Il Comitato promotore del referendum, appresa la decisione di Slow food Trentino Alto Adige di costituirsi in giudizio, ad adiuvandum, ringrazia l’Associazione per la collaborazione offerta e auspica che anche altre associazioni, le cui finalità sociali sono compatibili in tutto o in parte con gli scopi dell’iniziativa referendaria si uniscano in questa battaglia, che, in questa fase è soprattutto a difesa di diritti sacrosanti dei cittadini, tutelati sia dalla Costituzione che dallo Statuto di autonomia.

 

"Il buono, pulito e giusto alla base della filosofia di Slow food non si identifica in modo automatico con il biologico.

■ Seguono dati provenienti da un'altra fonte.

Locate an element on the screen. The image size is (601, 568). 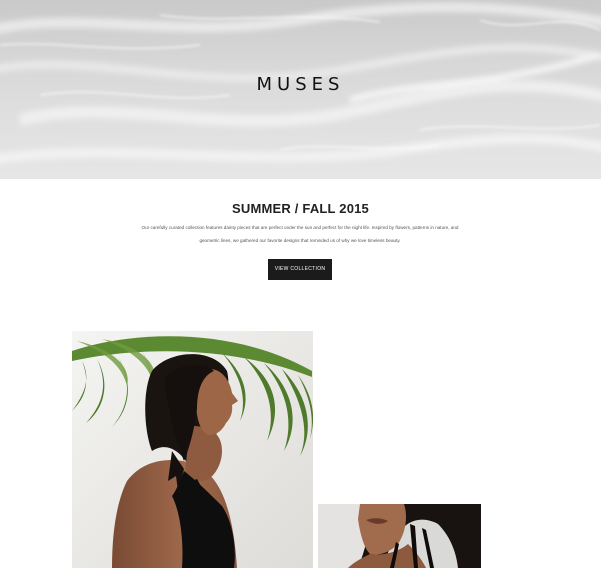
model-photo-secondary is located at coordinates (400, 536).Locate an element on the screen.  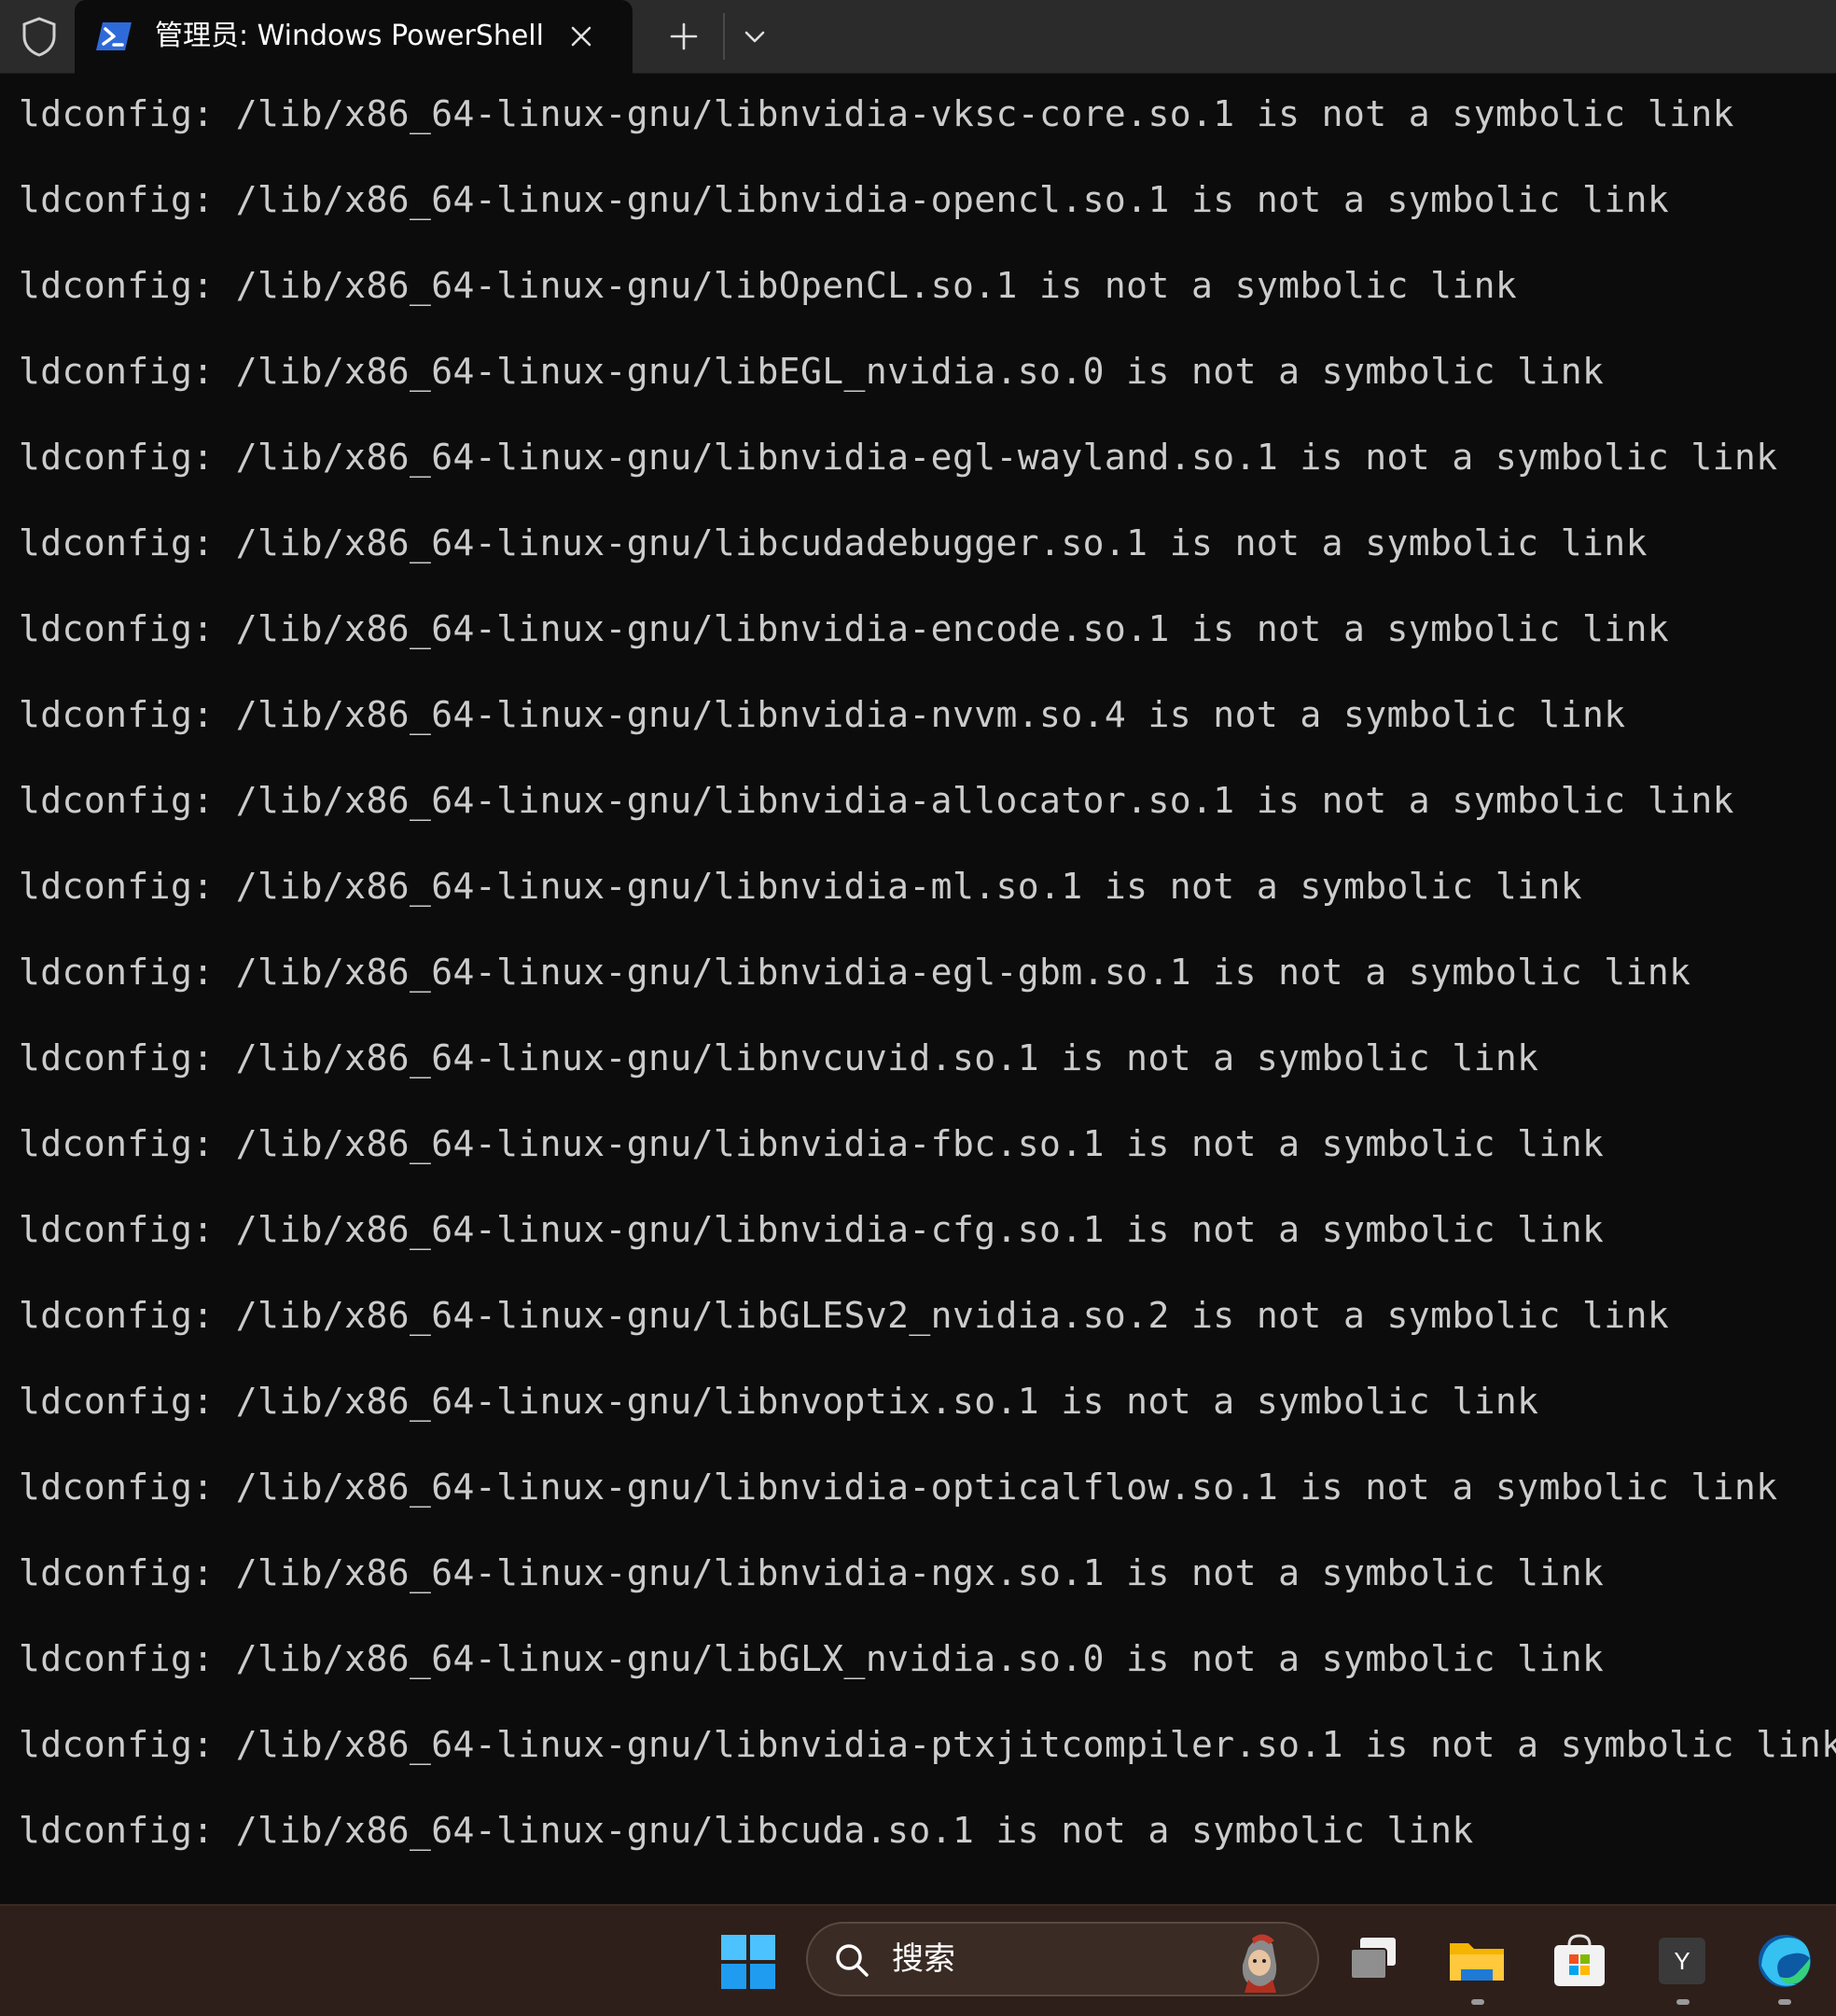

Ma proprio per questo - commenta Tommaso Martini, fiduciario della Condotta valle dell’Adige Alto Garda - abbiamo trovato nei promotori del referendum degli interlocutori con i quali confrontarci. Il dibattito sul distretto biologico, infatti, pone al centro anche limiti e prospettive di sviluppo di questo sistema. Riflettere sulle monoculture estensive biologiche, sul cortocircuito che spesso vede prodotti biologici attraversare gli oceani per arrivare sulle nostre tavole e quindi il legame con il territorio, sulle difficoltà delle microimprese è parte del dibattito di Slow food sul tema. Ma sicuramente il futuro deve essere bio. Il tema centrale è il cambiamento climatico (e con esso la trasformazione di modelli alimentari, di produzione, distribuzione e consumo) e in questo senso la prospettiva del Biodistretto è appoggiata dalla nostra associazione".